Mizelle had said the FCA defies the appointments clause “by permitting unaccountable, unsworn, private actors to exercise core executive power with substantial consequences to members of the public.”
But Singh, representing Zafirov, told the panel the government stays in control of FCA suits, because nothing tells prosecutors how to investigate.
Kannon Shanmugam, of Paul, Weiss, Rifkind, Wharton & Garrison LLP, said the whistleblower provisions violate the Constitution because private parties can initiate actions in the government’s name, seek damages, and bind the government.
Whistleblowers do exercise significant executive authority, said Shanmugam, representing Florida Medical Associates, but they aren’t properly controlled by the executive branch.
Individual Actor?
Judge Elizabeth L. Branch inquired as to what extent a whistleblower suit belongs to an individual person and how that affects the constitutional analysis.
Zafirov’s brief asserted that whistleblowers aren’t officers because they only have temporary, personal, and limited roles in suits.
Shanmugam urged the appeals court to look at whistleblowers’ status as a whole and said constitutional problems arise because they self-appoint and choose which defendants to accuse of fraud.
Senior Judge Federico A. Moreno, sitting by designation from the US District Court for the Southern District of Florida, asked Singh about the relationship between whistleblowers and the government, and what it means when the DOJ declines to join a case.
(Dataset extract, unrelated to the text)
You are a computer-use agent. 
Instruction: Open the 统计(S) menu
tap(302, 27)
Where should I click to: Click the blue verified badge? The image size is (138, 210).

The DOJ won’t allow a whistleblower suit to proceed if it isn’t consistent with government priorities, Singh said. If the government declines to intervene, whistleblowers can litigate on their own.
Constitutional problems with the FCA have existed from the “get go,” said Steven Engel of Dechert LLP, who also appeared, representing the US Chamber of Commerce. He added that 1986 amendments to the law intended to “fracture” executive power.
‘Long history’
Gordon Schnell, who represents FCA whistleblowers with Constantine Cannon LLP, said he sensed the panel was leaning toward finding the qui tam provisions constitutional, “with the statute’s long history playing a big part.” But the judges were struggling to reconcile with Thomas’ concerns expressed in Polansky, he said.
One path to a reversal based on Luck’s statements, Schnell said, is finding that whistleblowers don’t occupy a continuing position, but instead, “play a role that begins and ends” with a particular case.
Caleb Hayes-Deats, who represents FCA defendants with MoloLamken LLP, said, “The judges seemed to agree that qui tam statutes were accepted without Constitutional objection when the framers ratified the Constitution and in ensuing years,” but wrestled with how that history interacts with recent Supreme Court pronouncements.
Morgan Verkamp LLC; Nolan Auerbach & White; and Rabin Kammerer Johnson also represent Zafirov. O’Melveny & Myers LLP; Foley & Lardner LLP; and Law Office of Priyanka Ghosh-Murthy also represent the defendants.
The case is United States ex rel. Zafirov v. Fla. Med. Assocs. LLC, 11th Cir., No. 24-13581, oral argument 12/12/25.